§ TASK DETAILS:
All of the records shown below need to be copied with no differences.

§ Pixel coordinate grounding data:

•••••

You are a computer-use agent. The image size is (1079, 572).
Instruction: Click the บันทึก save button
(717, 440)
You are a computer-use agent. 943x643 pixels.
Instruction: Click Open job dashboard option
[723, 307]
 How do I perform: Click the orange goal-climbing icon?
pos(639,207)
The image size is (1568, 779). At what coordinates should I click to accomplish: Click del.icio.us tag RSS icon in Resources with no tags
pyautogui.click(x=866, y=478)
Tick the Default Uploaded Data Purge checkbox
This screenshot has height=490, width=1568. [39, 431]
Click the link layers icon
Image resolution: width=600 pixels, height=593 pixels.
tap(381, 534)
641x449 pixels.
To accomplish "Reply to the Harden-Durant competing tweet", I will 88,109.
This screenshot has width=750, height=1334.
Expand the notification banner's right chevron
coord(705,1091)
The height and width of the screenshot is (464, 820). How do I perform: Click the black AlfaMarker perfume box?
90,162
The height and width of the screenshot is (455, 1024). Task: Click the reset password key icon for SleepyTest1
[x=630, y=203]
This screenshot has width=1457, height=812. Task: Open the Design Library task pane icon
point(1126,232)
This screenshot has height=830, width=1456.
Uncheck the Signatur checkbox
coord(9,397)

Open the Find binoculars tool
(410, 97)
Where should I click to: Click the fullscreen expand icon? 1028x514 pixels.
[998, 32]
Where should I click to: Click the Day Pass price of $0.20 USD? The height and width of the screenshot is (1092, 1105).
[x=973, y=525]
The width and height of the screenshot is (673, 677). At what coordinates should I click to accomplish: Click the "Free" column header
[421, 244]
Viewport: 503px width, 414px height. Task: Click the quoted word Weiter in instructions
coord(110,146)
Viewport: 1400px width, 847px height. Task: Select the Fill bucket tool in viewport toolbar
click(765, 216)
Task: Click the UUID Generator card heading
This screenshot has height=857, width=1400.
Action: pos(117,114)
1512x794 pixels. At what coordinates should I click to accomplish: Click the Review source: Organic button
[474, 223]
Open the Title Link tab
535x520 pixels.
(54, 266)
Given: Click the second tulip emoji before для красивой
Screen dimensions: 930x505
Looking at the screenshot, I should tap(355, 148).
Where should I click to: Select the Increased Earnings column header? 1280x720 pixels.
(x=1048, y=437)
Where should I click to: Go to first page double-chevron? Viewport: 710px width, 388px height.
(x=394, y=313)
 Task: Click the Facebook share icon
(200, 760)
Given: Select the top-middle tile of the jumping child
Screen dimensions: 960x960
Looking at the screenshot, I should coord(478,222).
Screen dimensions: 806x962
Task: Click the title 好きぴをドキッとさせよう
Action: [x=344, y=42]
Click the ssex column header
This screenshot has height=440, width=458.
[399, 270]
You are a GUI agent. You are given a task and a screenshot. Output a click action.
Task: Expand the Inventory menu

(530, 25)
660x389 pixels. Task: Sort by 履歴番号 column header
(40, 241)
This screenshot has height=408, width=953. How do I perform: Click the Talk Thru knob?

•••••

§ EXERCISE RESPONSE:
You are a computer-use agent. The image size is (1079, 572).
Instruction: Click the บันทึก save button
(717, 440)
You are a computer-use agent. 943x643 pixels.
Instruction: Click Open job dashboard option
[723, 307]
 How do I perform: Click the orange goal-climbing icon?
pos(639,207)
The image size is (1568, 779). At what coordinates should I click to accomplish: Click del.icio.us tag RSS icon in Resources with no tags
pyautogui.click(x=866, y=478)
Tick the Default Uploaded Data Purge checkbox
This screenshot has height=490, width=1568. [39, 431]
Click the link layers icon
Image resolution: width=600 pixels, height=593 pixels.
tap(381, 534)
641x449 pixels.
To accomplish "Reply to the Harden-Durant competing tweet", I will 88,109.
This screenshot has width=750, height=1334.
Expand the notification banner's right chevron
coord(705,1091)
The height and width of the screenshot is (464, 820). How do I perform: Click the black AlfaMarker perfume box?
90,162
The height and width of the screenshot is (455, 1024). Task: Click the reset password key icon for SleepyTest1
[x=630, y=203]
This screenshot has width=1457, height=812. Task: Open the Design Library task pane icon
point(1126,232)
This screenshot has height=830, width=1456.
Uncheck the Signatur checkbox
coord(9,397)

Open the Find binoculars tool
(410, 97)
Where should I click to: Click the fullscreen expand icon? 1028x514 pixels.
[998, 32]
Where should I click to: Click the Day Pass price of $0.20 USD? The height and width of the screenshot is (1092, 1105).
[x=973, y=525]
The width and height of the screenshot is (673, 677). At what coordinates should I click to accomplish: Click the "Free" column header
[421, 244]
Viewport: 503px width, 414px height. Task: Click the quoted word Weiter in instructions
coord(110,146)
Viewport: 1400px width, 847px height. Task: Select the Fill bucket tool in viewport toolbar
click(765, 216)
Task: Click the UUID Generator card heading
This screenshot has height=857, width=1400.
Action: pos(117,114)
1512x794 pixels. At what coordinates should I click to accomplish: Click the Review source: Organic button
[474, 223]
Open the Title Link tab
535x520 pixels.
(54, 266)
Given: Click the second tulip emoji before для красивой
Screen dimensions: 930x505
Looking at the screenshot, I should tap(355, 148).
Where should I click to: Select the Increased Earnings column header? 1280x720 pixels.
(x=1048, y=437)
Where should I click to: Go to first page double-chevron? Viewport: 710px width, 388px height.
(x=394, y=313)
 Task: Click the Facebook share icon
(200, 760)
Given: Select the top-middle tile of the jumping child
Screen dimensions: 960x960
Looking at the screenshot, I should coord(478,222).
Screen dimensions: 806x962
Task: Click the title 好きぴをドキッとさせよう
Action: [x=344, y=42]
Click the ssex column header
This screenshot has height=440, width=458.
[399, 270]
You are a GUI agent. You are given a task and a screenshot. Output a click action.
Task: Expand the Inventory menu

(530, 25)
660x389 pixels. Task: Sort by 履歴番号 column header
(40, 241)
This screenshot has height=408, width=953. How do I perform: Click the Talk Thru knob?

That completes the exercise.